▼

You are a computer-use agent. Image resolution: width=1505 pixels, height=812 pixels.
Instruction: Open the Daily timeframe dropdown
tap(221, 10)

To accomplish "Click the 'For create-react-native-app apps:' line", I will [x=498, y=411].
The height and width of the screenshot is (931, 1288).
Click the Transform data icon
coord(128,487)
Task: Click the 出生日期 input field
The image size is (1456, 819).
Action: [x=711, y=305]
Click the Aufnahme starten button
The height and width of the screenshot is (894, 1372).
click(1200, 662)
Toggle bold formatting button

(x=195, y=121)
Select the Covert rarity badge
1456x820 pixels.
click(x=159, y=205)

▲

Your goal:
For the listing above, print only the lines starting at the line containing "The height and width of the screenshot is (931, 1288)." and ending at the line containing "Click the Aufnahme starten button", exactly, both included.

Solution for this exercise:
The height and width of the screenshot is (931, 1288).
Click the Transform data icon
coord(128,487)
Task: Click the 出生日期 input field
The image size is (1456, 819).
Action: [x=711, y=305]
Click the Aufnahme starten button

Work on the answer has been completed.